#### Task objective:
Look through the records, and whenever a line includes the word "each", copy it.

:: Source data ::

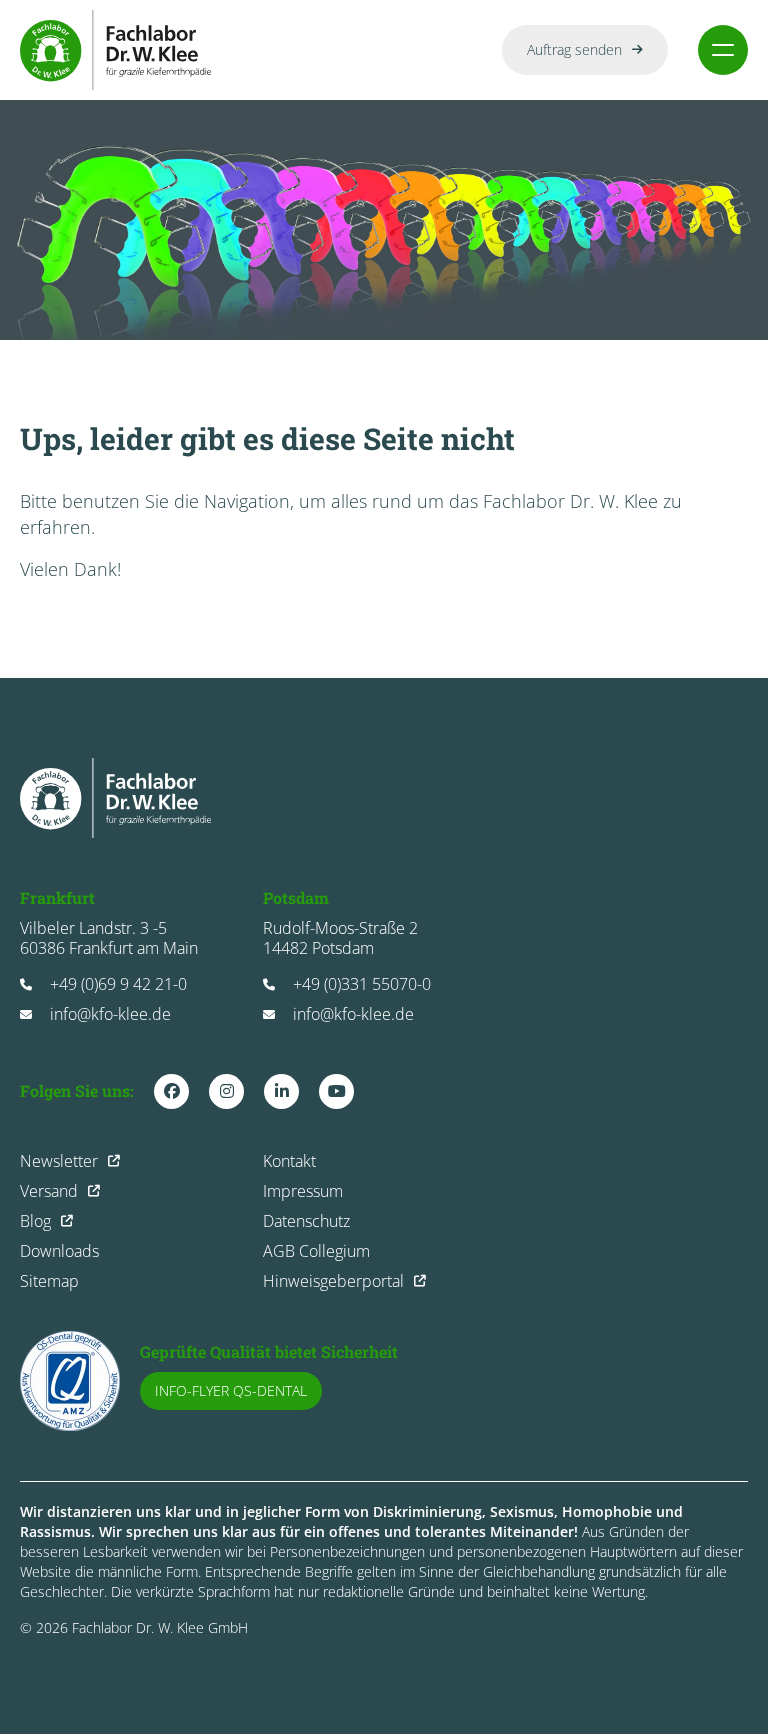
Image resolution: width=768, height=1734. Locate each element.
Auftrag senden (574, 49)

:::
:: Source data ::

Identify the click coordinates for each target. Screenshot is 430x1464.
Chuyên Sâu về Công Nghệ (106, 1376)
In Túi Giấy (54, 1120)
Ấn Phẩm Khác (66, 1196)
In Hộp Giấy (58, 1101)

:::

#### Exercise response:
Image resolution: width=768, height=1734. Locate each element.
Identify the click coordinates for each target. Screenshot is 430x1464.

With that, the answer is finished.